When Obamacare was under consideration in Congress, liberal bloggers like Ezra Klein, then at the Washington Post, called the VA health system "one of the most remarkable success stories in American public policy." It was an example of "when socialism works in America."
True, in some respects the VA system performs admirably. Its work on prosthetics has helped many severely wounded veterans live productive and satisfying lives.
And it's also true that some VA units perform better than others. Death rates and IV-line bloodstream infections are far better at the top-rated Boston VA than in Phoenix, for example.
But, as the Ethics and Public Policy Center's Yuval Levin points out, "centrally run, highly bureaucratic public health care systems that do not permit meaningful pricing and do not allow for competition among providers of care can really only respond to supply and demand pressures through waiting lines." Long queues are the price of free care.
It's easy to call for eliminating waste, fraud and abuse, and sometimes an administrative change can improve performance. Levin, who worked in the George W. Bush administration, credits the Clinton administration for some "very well executed" modernization efforts at the VA.

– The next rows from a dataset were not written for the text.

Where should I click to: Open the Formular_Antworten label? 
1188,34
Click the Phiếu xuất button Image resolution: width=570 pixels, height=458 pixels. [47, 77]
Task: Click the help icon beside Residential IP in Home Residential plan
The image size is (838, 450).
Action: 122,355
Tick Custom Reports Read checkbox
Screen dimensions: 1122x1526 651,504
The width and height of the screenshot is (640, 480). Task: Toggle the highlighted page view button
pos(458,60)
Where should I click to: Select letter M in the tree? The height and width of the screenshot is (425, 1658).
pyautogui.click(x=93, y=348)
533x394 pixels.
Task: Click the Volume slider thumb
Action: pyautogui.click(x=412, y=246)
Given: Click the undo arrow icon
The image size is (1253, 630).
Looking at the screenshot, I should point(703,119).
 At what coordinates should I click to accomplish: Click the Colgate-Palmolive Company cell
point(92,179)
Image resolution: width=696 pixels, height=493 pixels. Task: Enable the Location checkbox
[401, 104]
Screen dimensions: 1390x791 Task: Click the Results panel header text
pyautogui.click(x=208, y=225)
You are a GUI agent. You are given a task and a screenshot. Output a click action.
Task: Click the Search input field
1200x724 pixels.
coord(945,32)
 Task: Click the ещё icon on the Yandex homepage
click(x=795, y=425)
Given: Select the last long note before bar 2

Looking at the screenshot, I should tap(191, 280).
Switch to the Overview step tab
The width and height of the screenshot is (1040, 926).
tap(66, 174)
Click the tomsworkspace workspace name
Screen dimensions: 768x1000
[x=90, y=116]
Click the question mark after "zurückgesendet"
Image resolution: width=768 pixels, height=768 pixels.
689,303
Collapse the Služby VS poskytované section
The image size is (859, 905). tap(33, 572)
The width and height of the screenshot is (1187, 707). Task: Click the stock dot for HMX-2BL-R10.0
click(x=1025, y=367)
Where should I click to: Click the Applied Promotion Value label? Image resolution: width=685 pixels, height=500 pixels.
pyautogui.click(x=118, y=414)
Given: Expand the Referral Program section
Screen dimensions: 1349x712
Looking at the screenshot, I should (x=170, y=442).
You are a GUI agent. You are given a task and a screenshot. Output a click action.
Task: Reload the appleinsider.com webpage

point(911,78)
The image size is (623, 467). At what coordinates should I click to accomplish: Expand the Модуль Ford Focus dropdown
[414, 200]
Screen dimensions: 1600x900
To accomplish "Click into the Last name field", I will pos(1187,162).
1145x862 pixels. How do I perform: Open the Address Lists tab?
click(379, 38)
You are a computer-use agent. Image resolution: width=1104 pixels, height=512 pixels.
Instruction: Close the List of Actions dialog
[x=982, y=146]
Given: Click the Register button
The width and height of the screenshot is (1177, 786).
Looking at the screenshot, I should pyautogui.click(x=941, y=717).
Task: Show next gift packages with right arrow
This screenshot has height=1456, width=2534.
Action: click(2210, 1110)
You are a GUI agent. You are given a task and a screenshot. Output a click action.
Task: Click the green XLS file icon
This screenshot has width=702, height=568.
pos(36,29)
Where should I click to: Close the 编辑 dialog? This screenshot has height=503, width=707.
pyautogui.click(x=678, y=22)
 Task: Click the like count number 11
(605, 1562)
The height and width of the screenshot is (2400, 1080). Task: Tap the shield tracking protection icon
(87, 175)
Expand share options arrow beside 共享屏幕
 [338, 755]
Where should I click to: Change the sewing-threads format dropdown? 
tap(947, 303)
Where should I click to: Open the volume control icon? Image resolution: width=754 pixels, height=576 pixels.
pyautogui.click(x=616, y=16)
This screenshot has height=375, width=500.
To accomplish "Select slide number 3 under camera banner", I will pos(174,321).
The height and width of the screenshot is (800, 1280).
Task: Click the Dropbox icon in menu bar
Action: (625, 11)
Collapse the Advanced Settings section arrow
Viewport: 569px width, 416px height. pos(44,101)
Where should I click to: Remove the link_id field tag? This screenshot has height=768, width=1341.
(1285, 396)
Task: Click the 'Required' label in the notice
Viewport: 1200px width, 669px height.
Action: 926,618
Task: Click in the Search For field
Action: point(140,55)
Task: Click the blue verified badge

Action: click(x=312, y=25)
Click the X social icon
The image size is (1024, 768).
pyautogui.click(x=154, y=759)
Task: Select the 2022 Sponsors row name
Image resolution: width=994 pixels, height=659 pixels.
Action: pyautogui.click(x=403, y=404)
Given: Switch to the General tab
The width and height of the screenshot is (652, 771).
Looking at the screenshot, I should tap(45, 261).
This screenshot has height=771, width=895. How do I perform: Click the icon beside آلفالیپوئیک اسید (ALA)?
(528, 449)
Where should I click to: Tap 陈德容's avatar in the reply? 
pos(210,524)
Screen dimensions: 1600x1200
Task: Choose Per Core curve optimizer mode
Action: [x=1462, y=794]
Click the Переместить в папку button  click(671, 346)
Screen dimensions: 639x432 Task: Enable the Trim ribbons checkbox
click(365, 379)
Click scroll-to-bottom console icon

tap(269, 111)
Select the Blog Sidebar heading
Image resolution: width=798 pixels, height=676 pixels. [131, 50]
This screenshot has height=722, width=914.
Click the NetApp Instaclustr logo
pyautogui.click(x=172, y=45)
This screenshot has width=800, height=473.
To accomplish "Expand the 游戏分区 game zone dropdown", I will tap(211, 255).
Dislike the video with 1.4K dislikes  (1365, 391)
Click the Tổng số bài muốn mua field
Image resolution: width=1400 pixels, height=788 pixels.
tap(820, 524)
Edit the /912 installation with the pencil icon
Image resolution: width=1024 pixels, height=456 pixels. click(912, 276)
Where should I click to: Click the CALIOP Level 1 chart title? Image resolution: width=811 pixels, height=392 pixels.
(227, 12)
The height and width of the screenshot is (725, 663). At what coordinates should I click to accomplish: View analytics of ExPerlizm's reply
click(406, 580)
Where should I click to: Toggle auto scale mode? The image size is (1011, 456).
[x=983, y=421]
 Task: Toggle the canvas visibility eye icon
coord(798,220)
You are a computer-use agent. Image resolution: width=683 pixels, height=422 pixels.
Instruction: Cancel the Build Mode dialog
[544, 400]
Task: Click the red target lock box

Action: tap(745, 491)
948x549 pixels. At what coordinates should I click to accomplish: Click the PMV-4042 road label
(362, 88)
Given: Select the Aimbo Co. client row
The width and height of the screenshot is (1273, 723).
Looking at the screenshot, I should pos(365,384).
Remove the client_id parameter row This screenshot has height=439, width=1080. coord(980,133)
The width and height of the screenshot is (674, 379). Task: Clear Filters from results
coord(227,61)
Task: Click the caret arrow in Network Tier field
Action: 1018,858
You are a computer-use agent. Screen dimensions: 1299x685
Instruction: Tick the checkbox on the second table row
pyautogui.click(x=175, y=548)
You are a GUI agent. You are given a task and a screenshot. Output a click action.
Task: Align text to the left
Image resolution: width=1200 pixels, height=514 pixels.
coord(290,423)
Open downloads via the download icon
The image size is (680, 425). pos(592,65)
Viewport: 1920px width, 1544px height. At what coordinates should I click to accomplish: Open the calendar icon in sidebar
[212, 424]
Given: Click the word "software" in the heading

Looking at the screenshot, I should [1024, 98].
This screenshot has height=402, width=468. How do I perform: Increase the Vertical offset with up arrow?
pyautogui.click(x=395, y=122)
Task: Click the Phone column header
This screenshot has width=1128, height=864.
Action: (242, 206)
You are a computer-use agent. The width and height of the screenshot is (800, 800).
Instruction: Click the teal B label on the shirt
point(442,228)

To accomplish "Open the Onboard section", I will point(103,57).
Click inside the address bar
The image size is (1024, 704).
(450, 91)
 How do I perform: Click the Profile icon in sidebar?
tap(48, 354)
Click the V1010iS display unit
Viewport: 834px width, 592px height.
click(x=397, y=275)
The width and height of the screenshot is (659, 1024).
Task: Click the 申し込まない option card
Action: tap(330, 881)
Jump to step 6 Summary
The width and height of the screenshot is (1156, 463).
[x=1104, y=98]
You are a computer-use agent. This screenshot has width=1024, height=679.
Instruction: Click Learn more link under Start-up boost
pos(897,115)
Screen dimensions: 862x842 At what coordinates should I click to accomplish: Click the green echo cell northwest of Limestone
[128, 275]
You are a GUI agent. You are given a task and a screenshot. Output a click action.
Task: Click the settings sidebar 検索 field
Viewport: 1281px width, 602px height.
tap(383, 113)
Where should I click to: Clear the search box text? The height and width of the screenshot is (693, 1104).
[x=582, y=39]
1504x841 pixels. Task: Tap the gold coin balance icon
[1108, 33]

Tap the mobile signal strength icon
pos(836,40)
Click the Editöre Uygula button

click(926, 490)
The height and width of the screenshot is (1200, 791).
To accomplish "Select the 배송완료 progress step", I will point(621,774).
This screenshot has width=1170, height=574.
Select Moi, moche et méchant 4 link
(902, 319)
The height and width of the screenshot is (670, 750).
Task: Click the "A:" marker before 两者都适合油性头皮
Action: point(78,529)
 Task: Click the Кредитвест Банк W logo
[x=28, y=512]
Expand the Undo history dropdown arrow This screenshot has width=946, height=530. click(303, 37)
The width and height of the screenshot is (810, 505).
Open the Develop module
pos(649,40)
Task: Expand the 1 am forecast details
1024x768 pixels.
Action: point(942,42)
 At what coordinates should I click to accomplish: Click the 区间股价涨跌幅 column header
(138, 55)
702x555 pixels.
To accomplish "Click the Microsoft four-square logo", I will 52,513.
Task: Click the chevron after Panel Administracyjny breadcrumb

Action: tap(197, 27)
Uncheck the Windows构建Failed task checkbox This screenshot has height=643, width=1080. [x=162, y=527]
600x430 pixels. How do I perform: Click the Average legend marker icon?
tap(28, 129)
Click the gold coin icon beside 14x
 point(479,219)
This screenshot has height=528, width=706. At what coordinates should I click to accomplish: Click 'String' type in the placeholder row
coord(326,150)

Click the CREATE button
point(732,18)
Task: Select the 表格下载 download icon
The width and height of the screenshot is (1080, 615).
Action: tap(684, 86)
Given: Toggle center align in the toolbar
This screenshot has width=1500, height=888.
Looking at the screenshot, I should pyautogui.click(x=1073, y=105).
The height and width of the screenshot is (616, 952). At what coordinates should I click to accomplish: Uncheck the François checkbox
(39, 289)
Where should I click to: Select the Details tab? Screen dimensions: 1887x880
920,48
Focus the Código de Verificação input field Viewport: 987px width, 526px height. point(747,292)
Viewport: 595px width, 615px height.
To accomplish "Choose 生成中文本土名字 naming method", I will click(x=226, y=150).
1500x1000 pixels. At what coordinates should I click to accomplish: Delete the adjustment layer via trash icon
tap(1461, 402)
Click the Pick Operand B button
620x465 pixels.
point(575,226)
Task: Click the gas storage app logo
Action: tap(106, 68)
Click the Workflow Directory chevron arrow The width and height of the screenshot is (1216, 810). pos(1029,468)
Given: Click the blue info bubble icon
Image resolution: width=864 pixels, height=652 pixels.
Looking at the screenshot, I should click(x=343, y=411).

But policy failure and mismanagement, Schuck argues, are the result of "the deep structures of our policy system -- perverse incentives, collective irrationality, lack of credibility with necessary stakeholders, the superior speed, flexibility and incentives of private markets, obstacles to implementation, the inherent limits of law as a policy instrument and a mediocre and degraded bureaucracy."
It doesn't help when you have a president uninterested in the actual operations of government and a VA secretary unduly trusting of subordinates.
Barack Obama came to office determined to expand government and confident that Americans would like it. Instead, Obamacare, the sluggish economy and now the VA scandal have tended to discredit big government more than any abstract argument could.